Harif menuturkan contoh ketika pada suatu waktu tenaga perawat Indonesia hanya bisa ‘dipakai’ sebagai pembantu perawat di Jepang. Sekadar ilustrasi, menurut Harif, dalam dunia keperawatan internasional dikenal empat jenjang. Paling buncit adalah jenjang pembantu perawat.



PPNI merasa riskan dengan kondisi dan kemampuan daya saing perawat Indonesia ini. Apalagi saat ini Indonesia sudah menandatangani Mutual Recognition Arrange (MRA), semacam perjanjian pertukaran perawat di antara negara-negara ASEAN. Januari 2010 nanti, MRA itu sudah resmi berlaku. “Nanti jadi apa perawat Indonesia di luar negeri?” Harif khawatir.

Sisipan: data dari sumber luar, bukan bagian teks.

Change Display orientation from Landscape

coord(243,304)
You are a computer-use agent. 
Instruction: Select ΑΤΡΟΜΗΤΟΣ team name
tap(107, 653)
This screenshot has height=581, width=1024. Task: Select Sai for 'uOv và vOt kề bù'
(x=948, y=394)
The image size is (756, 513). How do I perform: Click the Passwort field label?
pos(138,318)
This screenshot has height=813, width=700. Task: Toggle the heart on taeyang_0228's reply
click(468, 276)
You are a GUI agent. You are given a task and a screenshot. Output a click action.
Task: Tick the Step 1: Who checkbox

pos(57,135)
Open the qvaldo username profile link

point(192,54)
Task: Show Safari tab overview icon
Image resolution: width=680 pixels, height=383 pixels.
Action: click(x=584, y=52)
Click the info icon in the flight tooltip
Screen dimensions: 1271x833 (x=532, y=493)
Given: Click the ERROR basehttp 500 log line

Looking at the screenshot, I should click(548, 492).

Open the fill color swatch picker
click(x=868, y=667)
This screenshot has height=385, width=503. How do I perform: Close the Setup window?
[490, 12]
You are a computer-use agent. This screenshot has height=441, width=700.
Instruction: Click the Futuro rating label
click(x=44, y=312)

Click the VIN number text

Ketidakprofesionalan rekrutmen dan sistem registrasi perawat juga bisa berdampak pada pelayanan kesehatan ke masyarakat. Dengan kondisi dimana sebaran dokter belum merata di seluruh Indonesia, maka perawat diharapkan bisa menjadi ujung tombak pelayanan kesehatan terhadap masyarakat.



“Walaupun sebenarnya tindakan kesehatan atau medis yang diambil seorang perawat adalah tindakan yang sifatnya emergency. Nantinya perawat itu harus segera melakukan tindakan kolaboratif dengan dokter. Oleh karena itu, kami juga membekali perawat dengan mata kuliah pengobatan yang sifatnya emergency,” papar Dewi.



RUU Keperawatan lebih jauh mengatur mengenai tindakan medik terbatas yang bisa dilakukan oleh perawat yaitu sebagai jenis dan bentuk tindakan medik yang disepakati bersama dengan profesi kedokteran melalui ketetapan menteri kesehatan dan dilakukan oleh perawat professional yang kompeten dibidangnya.



Menurut Harif, pengaturan hukum mengenai kewenangan perawat mengambil tindakan medis terbatas itu mutlak diperlukan untuk melindungi perawat. “Karena ada salah satu pasal dalam UU Praktik Kedokteran yang bisa dipakai untuk menjerat perawat. Ini terbukti. Ada beberapa perawat kami di daerah yang ditangkapi polisi,” pungkasnya.